## What to produce
Looking at the data below, report how many lines contain "agent", with no other words.
+++ Records supplied
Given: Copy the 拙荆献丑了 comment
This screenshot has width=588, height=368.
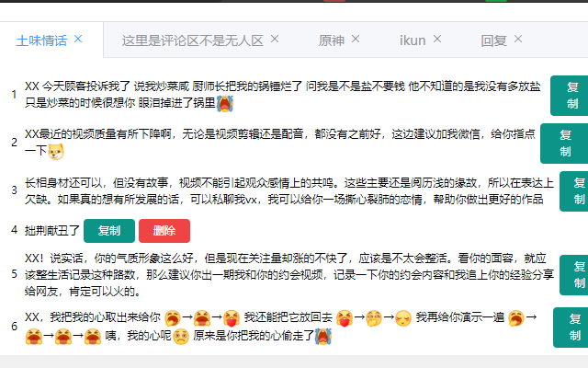Looking at the screenshot, I should [109, 231].
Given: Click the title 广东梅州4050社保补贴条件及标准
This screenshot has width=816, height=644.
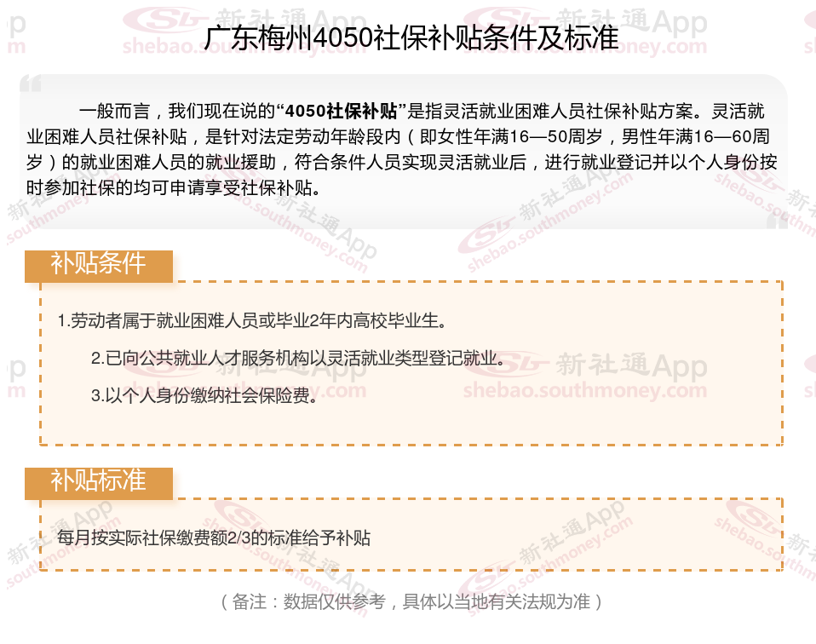Looking at the screenshot, I should pyautogui.click(x=411, y=38).
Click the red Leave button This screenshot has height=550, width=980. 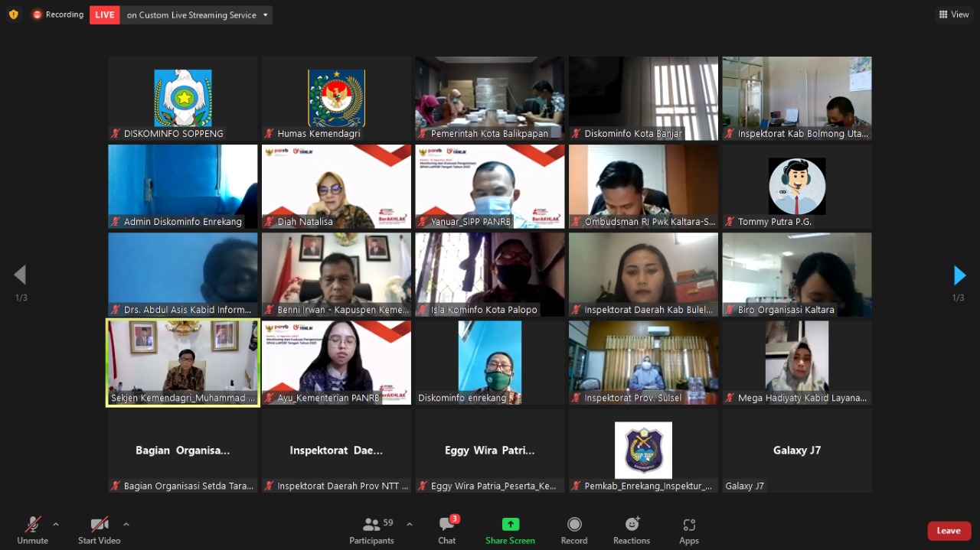pyautogui.click(x=949, y=531)
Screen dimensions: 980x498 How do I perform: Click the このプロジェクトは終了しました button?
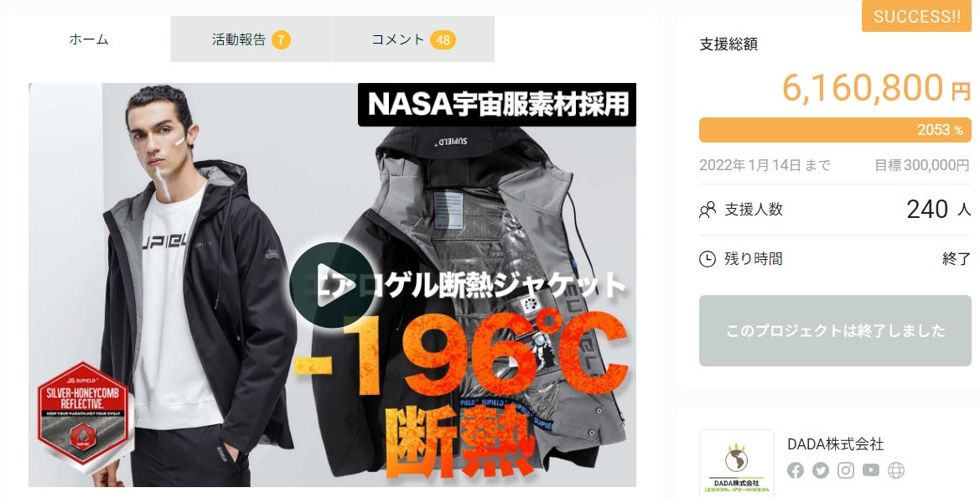point(835,330)
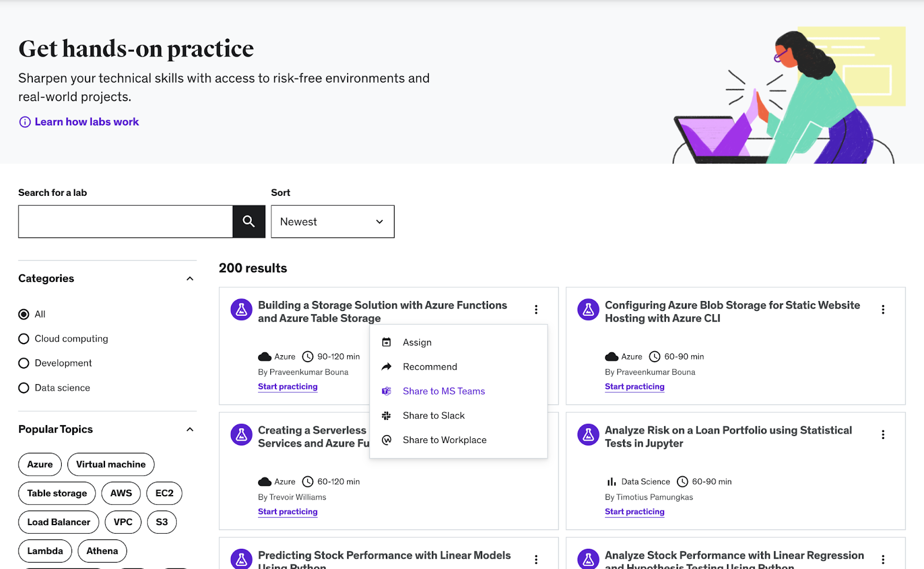
Task: Open the kebab menu on Configuring Azure Blob Storage card
Action: tap(882, 310)
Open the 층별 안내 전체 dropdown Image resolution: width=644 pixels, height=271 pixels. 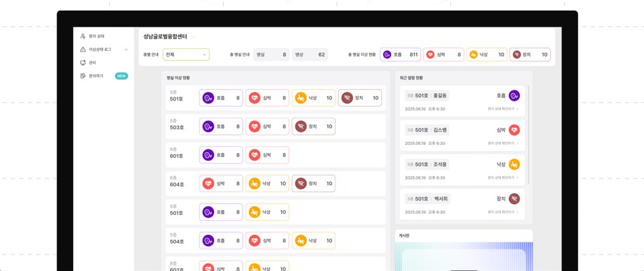click(x=185, y=55)
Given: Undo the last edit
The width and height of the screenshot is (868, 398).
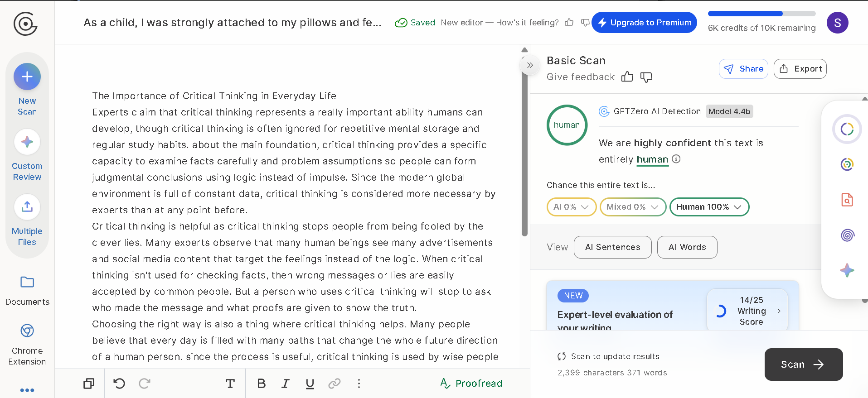Looking at the screenshot, I should [x=119, y=384].
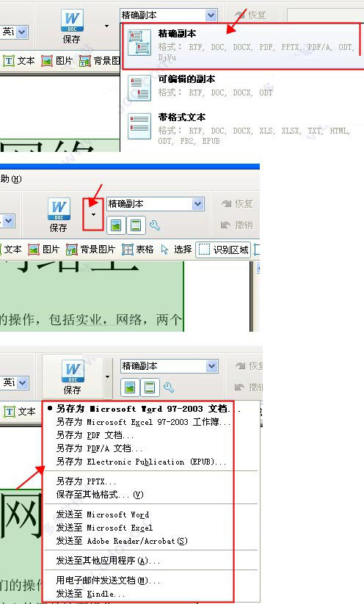The image size is (364, 604).
Task: Choose 另存为 Microsoft Excel 97-2003 工作簿
Action: [x=143, y=422]
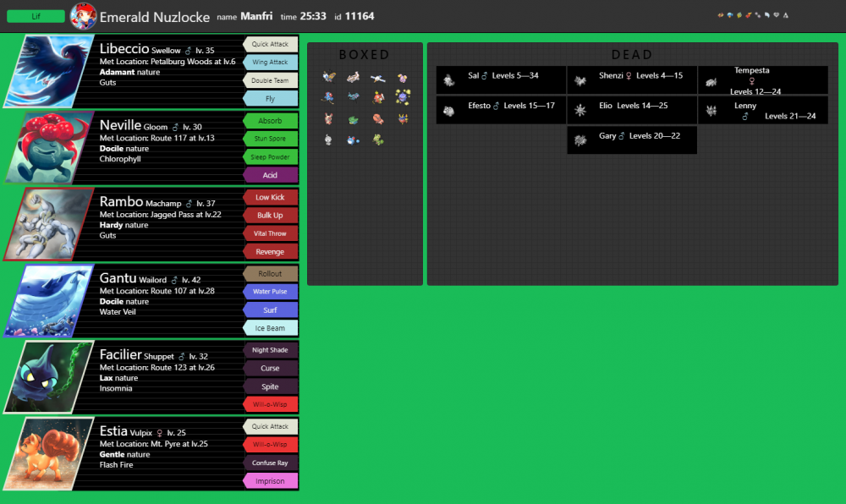Open Gantu the Wailord's portrait
Viewport: 846px width, 504px height.
(51, 300)
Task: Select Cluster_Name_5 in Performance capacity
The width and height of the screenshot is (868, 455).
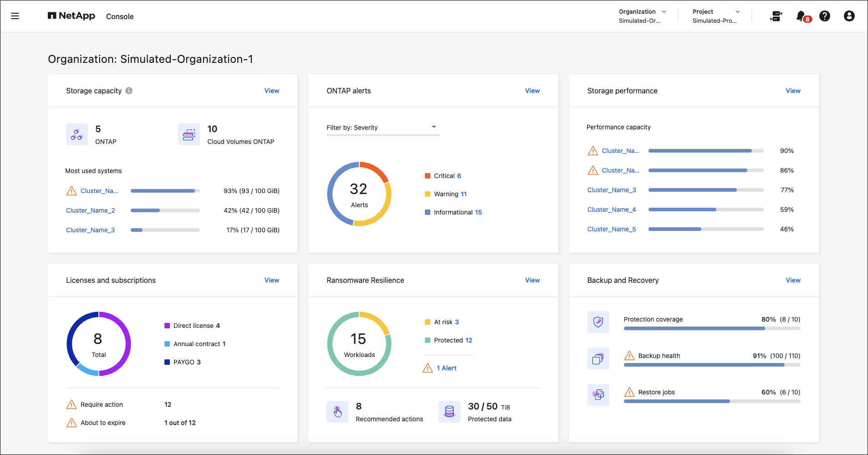Action: (x=611, y=229)
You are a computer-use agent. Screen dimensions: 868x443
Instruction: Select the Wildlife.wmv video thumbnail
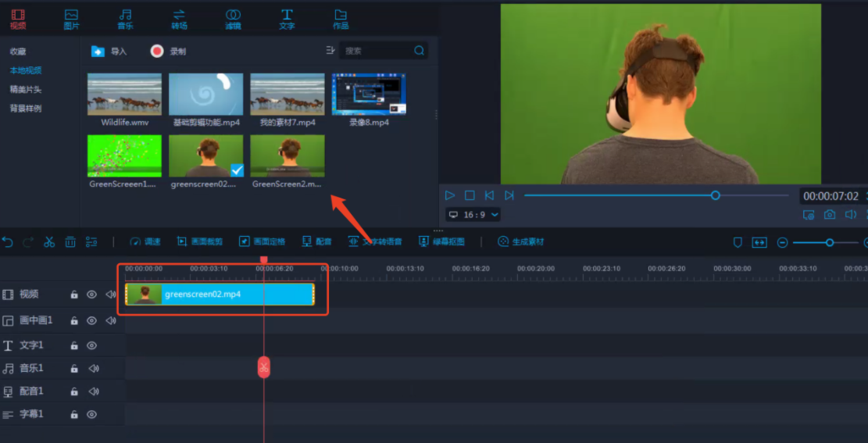[x=124, y=95]
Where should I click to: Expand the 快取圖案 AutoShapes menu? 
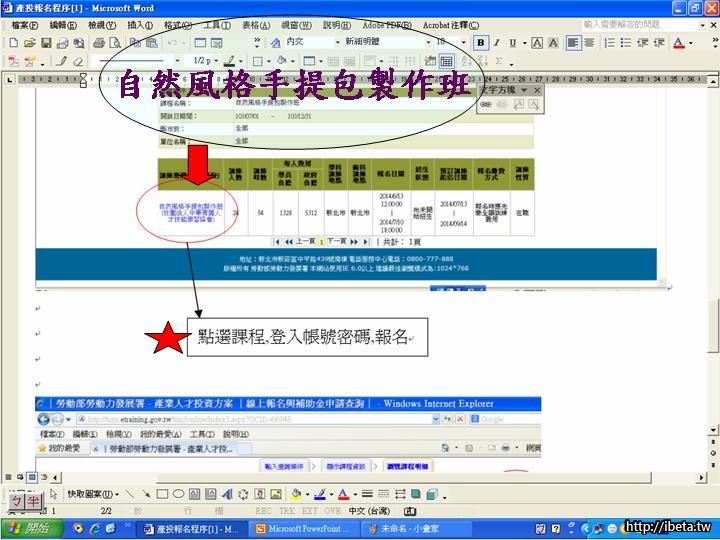pos(92,494)
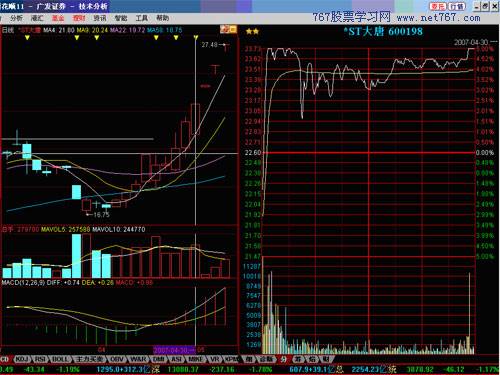Click the yellow marker above the crosshair line
Viewport: 500px width, 375px height.
pos(196,38)
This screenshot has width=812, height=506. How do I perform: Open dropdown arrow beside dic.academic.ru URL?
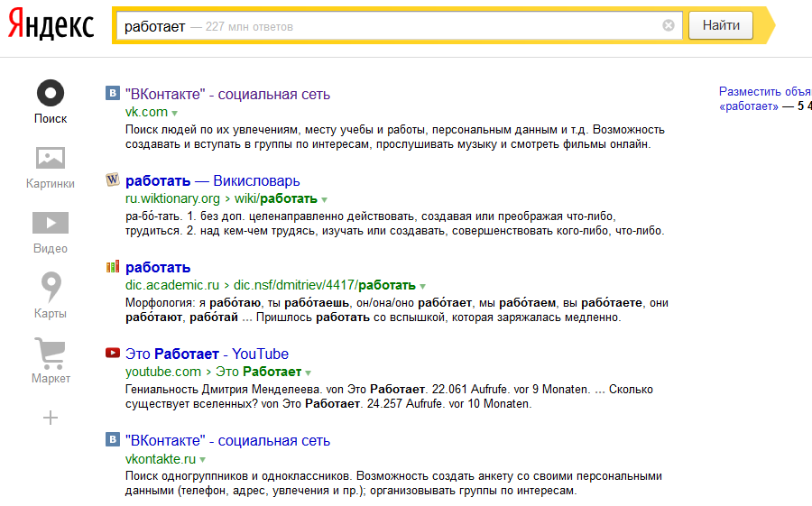point(422,286)
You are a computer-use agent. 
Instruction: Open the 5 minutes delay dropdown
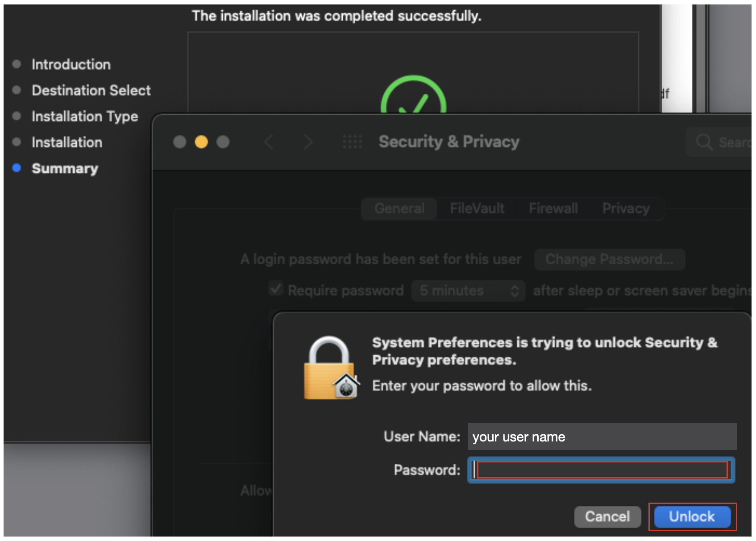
++++++
## Result for this task
2